Methods We collected and analyzed single-cell RNA-sequencing (scRNA-seq) and TCR-sequencing (scTCR-seq) data of peripheral blood mononuclear cells (PBMCs) from 15 patients: 2 with infectious mononucleosis (IM), 8 with chronic active EBV (CAEBV) at various grades, 2 with EBV (+) angioimmunoblastic T-cell lymphoma (AITL), 2 with EBV (+) peripheral T-cell lymphoma not otherwise specified (PTCL-NOS), and 1 with EBV (+) nodular-type NK/T-cell lymphoma. EBER determined EBV positivity in situ hybridization on pathological tissue sections: EBV (+) AITL cases showed scattered EBER (+) cells, while EBV (+) PTCL-NOS cases exhibited diffuse EBER (+). Flow cytometry, multiplex immunofluorescence (mIF), and cytometric bead array (CBA) were employed to profile immune cell populations and cytokine levels. In vitro functional assays were conducted to investigate transcriptional regulation and phenotypic plasticity of candidate cell types.

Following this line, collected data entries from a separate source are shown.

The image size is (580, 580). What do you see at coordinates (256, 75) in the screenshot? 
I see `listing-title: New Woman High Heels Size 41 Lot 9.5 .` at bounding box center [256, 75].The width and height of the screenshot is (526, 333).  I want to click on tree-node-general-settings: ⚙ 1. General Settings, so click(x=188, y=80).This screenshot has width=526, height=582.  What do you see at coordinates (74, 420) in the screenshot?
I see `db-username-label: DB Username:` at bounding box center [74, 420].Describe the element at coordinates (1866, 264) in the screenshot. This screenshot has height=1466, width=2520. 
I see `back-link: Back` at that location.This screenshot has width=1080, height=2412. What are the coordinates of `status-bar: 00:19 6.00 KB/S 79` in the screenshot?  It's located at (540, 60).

Results Using scRNA-seq data, we first identified a population of CD4⁺ CADM1⁺ T cells as a malignancy-progressive signature in EBV NK/T LPDs, their frequency increased significantly with disease progression, peaking in CAEBV grade 3 and EBV (+) NK/T non-Hodgkin lymphomas (NK/T NHL) (R² = 0.48, p = 0.0058). Combining with published scRNA-seq datasets, we also found that these cells were scarcely detected in healthy controls or EBV (−) NK/T NHL. Flow cytometry further verified that CD4⁺ CADM1⁺ T cells were significantly more abundant in EBV (+) NK/T NHL (n=5) compared to EBV (−) NK/T NHL (n=6, p = 0.0015), and also significantly elevated in CAEBV (n=4, p = 0.0166) relative to EBV (−) NK/T NHL. Notably, the EBV (−) NK/T NHL group included AITL cases with EBER (-) (n = 2), PTCL-NOS cases with EBER (-) (n = 3), and one PTCL-NOS case with scattered EBER (+) (n = 1). Moreover, mIF also demonstrated significantly greater infiltration of CD4⁺ CADM1⁺ T cells in tissue sections from EBV (+) NK/T-NHL compared to EBV (−) cases. We further observed significantly elevated plasma IFN-γ levels in EBV NK/T LPDs (n=13) compared to healthy controls via CBA assay (n=20, p = 0.0165), suggesting a cytokine milieu consistent with Th1-type inflammation. IFN-γ aligns with the emergence of CD4⁺ CADM1⁺ T cells, which exhibit a Th1-like transcriptional profile and may contribute to disease pathogenesis. Functional experiments also revealed that IFN-γ upregulates CADM1 expression in H9 cells via IRF2, promoting a Th1-like phenotypic shift. In AITL, CD4⁺ CADM1⁺ T cells exhibited clonal TCR expansion, suggesting malignant potential. Notably, mIF analysis of AITL tissues revealed substantial spatial colocalization between CADM1 and PD-1, an established marker of neoplastic T follicular helper cells. This histopathological finding provides strong evidence that CD4⁺ CADM1⁺ T cells represent malignant components within AITL lesions.

Conclusions Our study reveals CD4⁺ CADM1⁺ T cells as a distinct immunophenotypic and molecular hallmark of EBV NK/T LPDs, correlating with disease progression. These cells may serve as a minimally invasive diagnostic biomarker and a potential therapeutic target. These insights enhance our understanding of EBV NK/T LPDs and may facilitate the development of novel strategies for early detection and treatment of this aggressive disease group.